As a result, the Bachmans filed suit in the Elkhart Circuit Court claiming that AMCO breached its contract of insurance by not covering the loss of the 19861987 Fleer basketball cards as personal property by reliance on the business property limitation [DE 1 at 3]. AMCO filed a notice of removal [DE 2], asserting diversity jurisdiction under 28 U.S.C. § 1332. The Court concludes that subject matter jurisdiction is established on the basis of diversity because the amount in controversy exceeds $75,000.00, AMCO is a citizen of Iowa because it is incorporated in Iowa and has its principal place of business in Iowa, and the Bachmans are citizens of Indiana. 28 U.S.C. § 1332(a), (c)(1).4

II. STANDARD OF REVIEW

Pursuant to Federal Rule of Civil Procedure 56, summary judgment is appropriate “if the movant shows that there is no genuine dispute as to any material fact and the movant is entitled to judgment as a matter of law.” Fed.R.Civ.P. 56(a).
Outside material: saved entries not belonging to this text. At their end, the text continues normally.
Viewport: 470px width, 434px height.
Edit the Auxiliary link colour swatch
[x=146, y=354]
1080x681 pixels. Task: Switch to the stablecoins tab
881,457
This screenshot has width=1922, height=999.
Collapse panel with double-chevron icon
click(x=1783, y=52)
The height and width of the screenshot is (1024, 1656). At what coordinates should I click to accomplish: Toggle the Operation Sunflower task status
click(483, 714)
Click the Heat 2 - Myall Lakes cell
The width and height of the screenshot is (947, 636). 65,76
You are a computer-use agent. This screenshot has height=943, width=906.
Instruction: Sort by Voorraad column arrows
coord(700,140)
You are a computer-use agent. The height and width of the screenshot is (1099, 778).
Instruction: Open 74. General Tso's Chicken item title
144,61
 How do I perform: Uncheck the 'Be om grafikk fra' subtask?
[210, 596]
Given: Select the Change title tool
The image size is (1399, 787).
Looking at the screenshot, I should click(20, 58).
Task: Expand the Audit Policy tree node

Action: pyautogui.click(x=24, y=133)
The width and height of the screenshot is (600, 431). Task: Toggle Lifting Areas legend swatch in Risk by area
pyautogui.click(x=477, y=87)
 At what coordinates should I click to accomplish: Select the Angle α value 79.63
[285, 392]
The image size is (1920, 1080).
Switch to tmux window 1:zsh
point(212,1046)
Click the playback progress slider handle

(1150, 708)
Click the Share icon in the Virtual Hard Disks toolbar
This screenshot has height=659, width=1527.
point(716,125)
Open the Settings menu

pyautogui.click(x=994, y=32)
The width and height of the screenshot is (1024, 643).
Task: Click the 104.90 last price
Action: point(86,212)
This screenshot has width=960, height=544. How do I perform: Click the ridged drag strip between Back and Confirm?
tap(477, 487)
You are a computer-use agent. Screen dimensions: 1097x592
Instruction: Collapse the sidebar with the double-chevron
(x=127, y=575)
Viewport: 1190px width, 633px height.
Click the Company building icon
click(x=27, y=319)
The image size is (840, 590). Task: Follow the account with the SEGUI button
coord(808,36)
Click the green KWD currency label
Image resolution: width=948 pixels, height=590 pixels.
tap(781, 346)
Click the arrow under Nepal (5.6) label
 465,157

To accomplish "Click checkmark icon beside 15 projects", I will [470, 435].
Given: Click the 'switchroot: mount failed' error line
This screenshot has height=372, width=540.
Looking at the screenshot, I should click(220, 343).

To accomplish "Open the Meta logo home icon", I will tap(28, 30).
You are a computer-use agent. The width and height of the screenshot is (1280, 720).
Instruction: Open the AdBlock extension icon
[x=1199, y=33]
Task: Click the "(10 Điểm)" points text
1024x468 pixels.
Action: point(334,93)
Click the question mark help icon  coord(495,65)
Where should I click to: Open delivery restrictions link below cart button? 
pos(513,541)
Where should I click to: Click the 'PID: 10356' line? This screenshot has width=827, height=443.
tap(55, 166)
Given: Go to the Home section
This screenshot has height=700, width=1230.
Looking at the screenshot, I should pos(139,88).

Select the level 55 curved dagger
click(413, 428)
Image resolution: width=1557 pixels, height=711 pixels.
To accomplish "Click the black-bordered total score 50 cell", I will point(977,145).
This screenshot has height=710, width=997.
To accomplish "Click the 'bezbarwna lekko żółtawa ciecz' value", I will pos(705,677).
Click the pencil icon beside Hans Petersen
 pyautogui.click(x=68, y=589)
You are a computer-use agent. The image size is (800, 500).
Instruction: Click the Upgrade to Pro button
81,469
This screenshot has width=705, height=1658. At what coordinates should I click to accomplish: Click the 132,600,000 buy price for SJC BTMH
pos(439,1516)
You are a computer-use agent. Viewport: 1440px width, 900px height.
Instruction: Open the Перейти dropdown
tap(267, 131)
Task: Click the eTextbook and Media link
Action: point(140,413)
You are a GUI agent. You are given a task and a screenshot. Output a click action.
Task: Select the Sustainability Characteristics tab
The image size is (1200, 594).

A party asserting that a fact cannot be or is genuinely disputed must support the assertion by: citing to particular parts of materials in the record, or by showing that the materials cited do not establish the absence or presence of a genuine dispute, or that an adverse party cannot produce admissible evidence to support the fact. Fed R. Civ. P. 56(c)(1).

The court construes the evidence and all inferences that reasonably can be drawn from the evidence in the light most favorable to the non-moving party. Anderson v. Liberty Lobby, Inc., 477 U.S. 242, 255, 106 S.Ct. 2505, 91 L.Ed.2d 202 (1986). The Seventh Circuit has cautioned against weighing evidence at summary judgment, Kodish v. Oakbrook Terrace Fire Prot. Dist., 604 F.3d 490, 507 (7th Cir.2010), and it has also said that “a factual dispute is ‘genuine’ only if a reasonable jury could find for either party,” SMS Demag Aktiengesellschaft v. Material Scis. Corp., 565 F.3d 365, 368 (7th Cir.2009). “Summary judgment cannot be used to resolve swearing contests between litigants.” McCann v. Iroquois Mem'l Hosp., 622 F.3d 745, 752 (7th Cir.2010) (citation omitted).

If the nonmoving party fails to establish the existence of an essential element on which it bears the burden of proof at trial, summary judgment is proper-even mandated. Massey v. Johnson, 457 F.3d 711, 716 (7th Cir.2006) (citing Celotex Corp. v. Catrett, 477 U.S. 317, 322–23, 106 S.Ct. 2548, 91 L.Ed.2d 265 (1986) (holding that a failure to prove one essential element to the party's case which it bears the burden of proof on “necessarily renders all other facts immaterial”)).

As a federal court sitting in diversity, the Court will rely on state substantive law and attempt to predict how the Indiana Supreme Court would decide the issue presented here. See Lexington Ins. Co. v. Rugg &...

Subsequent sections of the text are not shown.